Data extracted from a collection
....
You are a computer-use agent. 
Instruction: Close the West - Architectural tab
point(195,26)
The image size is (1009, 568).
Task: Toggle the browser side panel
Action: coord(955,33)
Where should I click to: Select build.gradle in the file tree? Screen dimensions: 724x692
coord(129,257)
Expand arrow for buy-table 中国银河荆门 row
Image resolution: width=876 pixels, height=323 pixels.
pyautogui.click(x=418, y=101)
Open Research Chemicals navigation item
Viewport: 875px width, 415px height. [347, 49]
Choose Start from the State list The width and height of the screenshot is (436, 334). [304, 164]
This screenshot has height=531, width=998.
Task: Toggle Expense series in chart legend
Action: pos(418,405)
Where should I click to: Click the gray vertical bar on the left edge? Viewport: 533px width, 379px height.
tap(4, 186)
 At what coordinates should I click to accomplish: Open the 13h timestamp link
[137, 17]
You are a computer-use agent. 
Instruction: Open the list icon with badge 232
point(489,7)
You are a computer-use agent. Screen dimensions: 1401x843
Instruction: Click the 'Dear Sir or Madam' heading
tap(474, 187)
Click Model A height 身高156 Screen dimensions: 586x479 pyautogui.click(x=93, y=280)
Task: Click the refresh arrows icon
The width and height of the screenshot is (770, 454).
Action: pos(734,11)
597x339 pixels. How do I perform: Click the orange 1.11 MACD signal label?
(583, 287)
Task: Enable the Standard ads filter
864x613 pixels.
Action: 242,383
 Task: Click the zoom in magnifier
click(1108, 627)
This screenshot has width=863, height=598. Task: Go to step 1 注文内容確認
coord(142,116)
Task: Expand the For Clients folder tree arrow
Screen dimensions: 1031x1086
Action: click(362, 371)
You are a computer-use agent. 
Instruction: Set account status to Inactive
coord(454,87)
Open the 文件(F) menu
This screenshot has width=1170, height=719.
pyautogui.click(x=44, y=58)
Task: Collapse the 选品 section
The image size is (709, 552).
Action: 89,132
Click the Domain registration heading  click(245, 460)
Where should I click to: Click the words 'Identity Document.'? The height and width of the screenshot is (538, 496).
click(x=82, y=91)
....
__PROBLEM STATEMENT__
Tally, in the data above, the lines where the word "Expand" occurs, and give the figure alone.

__ANSWER BOX__
2